* INPUT MATERIAL
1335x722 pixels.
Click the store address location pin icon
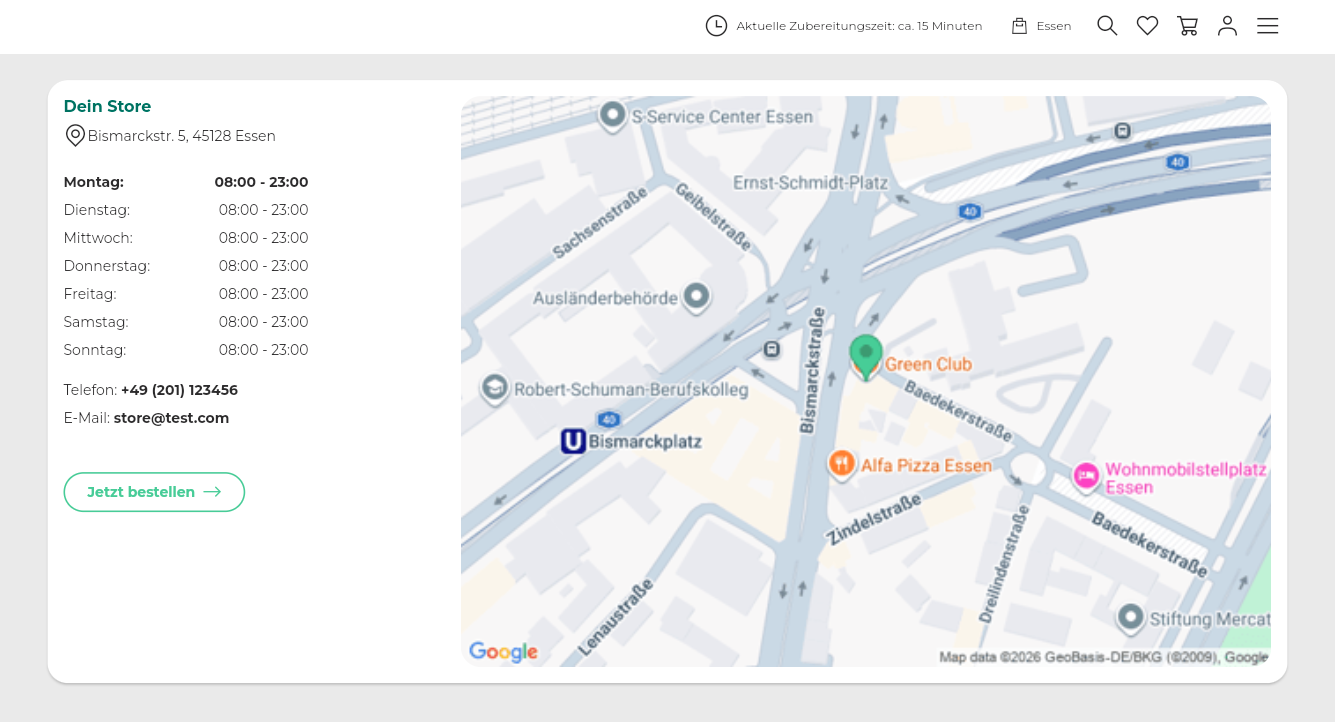point(75,136)
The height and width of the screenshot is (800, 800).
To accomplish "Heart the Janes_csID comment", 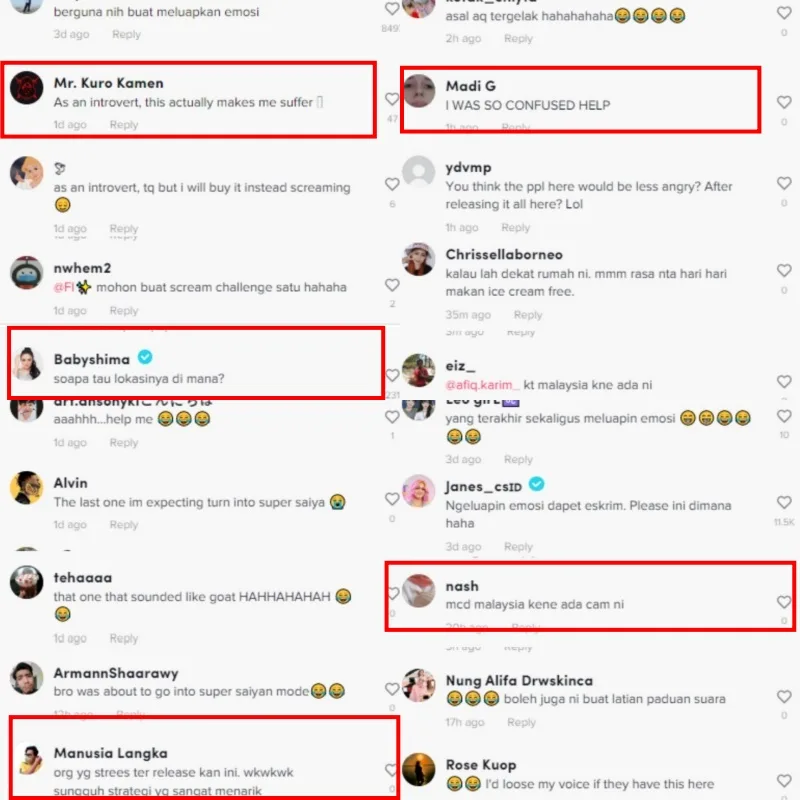I will tap(784, 502).
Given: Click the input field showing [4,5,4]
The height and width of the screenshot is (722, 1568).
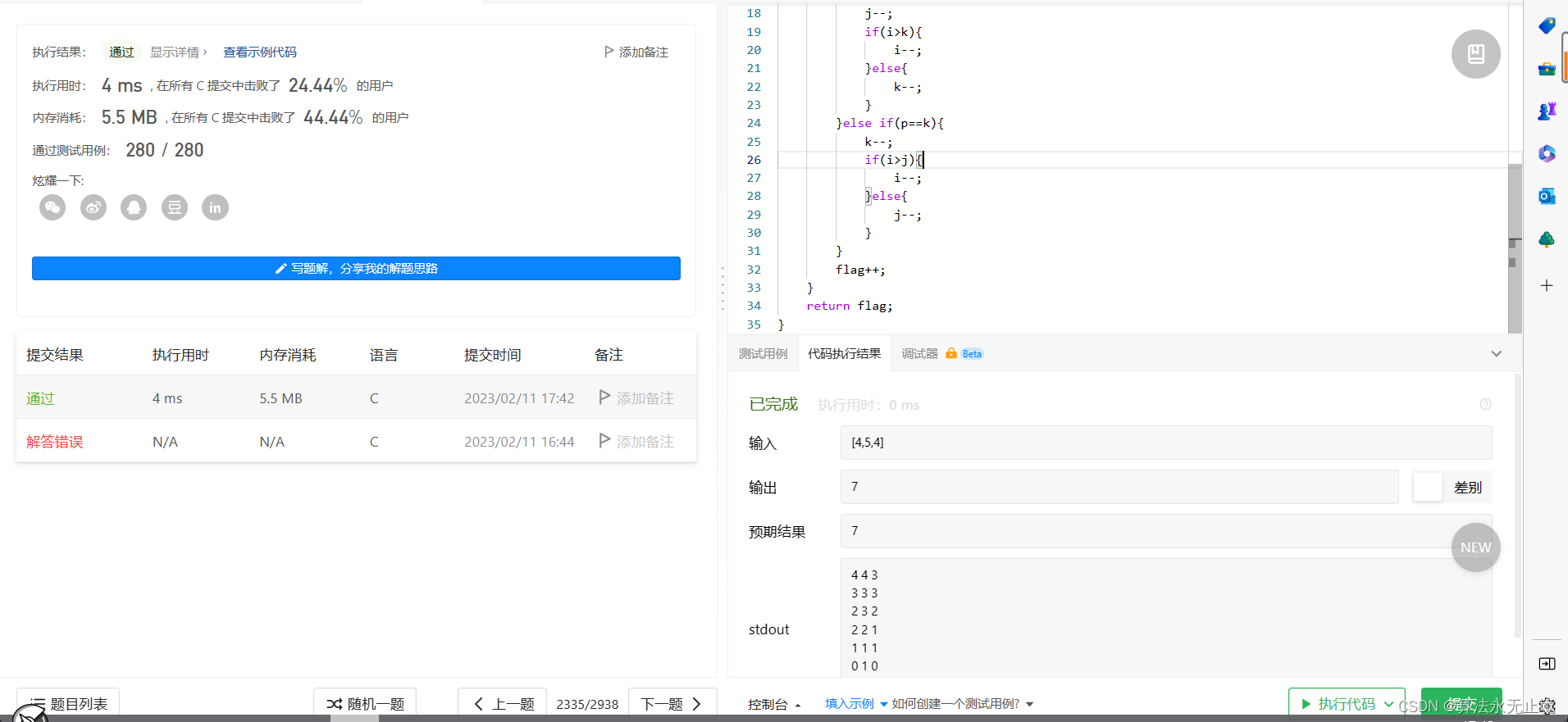Looking at the screenshot, I should click(1165, 443).
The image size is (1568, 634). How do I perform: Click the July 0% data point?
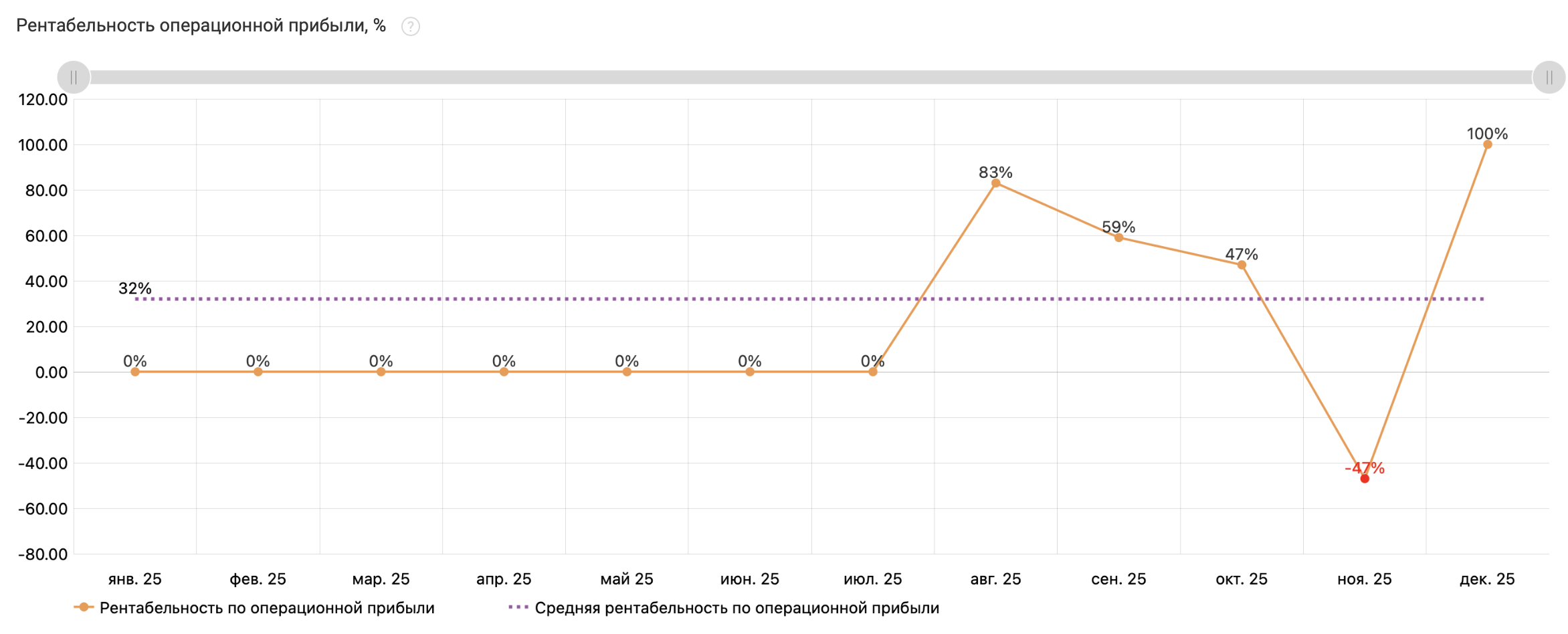click(873, 372)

* YOUR ASSIGNMENT
Would you restate word for word each line from the one that holds "The image size" to the end of the material, both ends included, without the pictures?

* RESULT OF THIS EXERCISE
The image size is (1568, 634). How do I perform: Click the July 0% data point?
click(873, 372)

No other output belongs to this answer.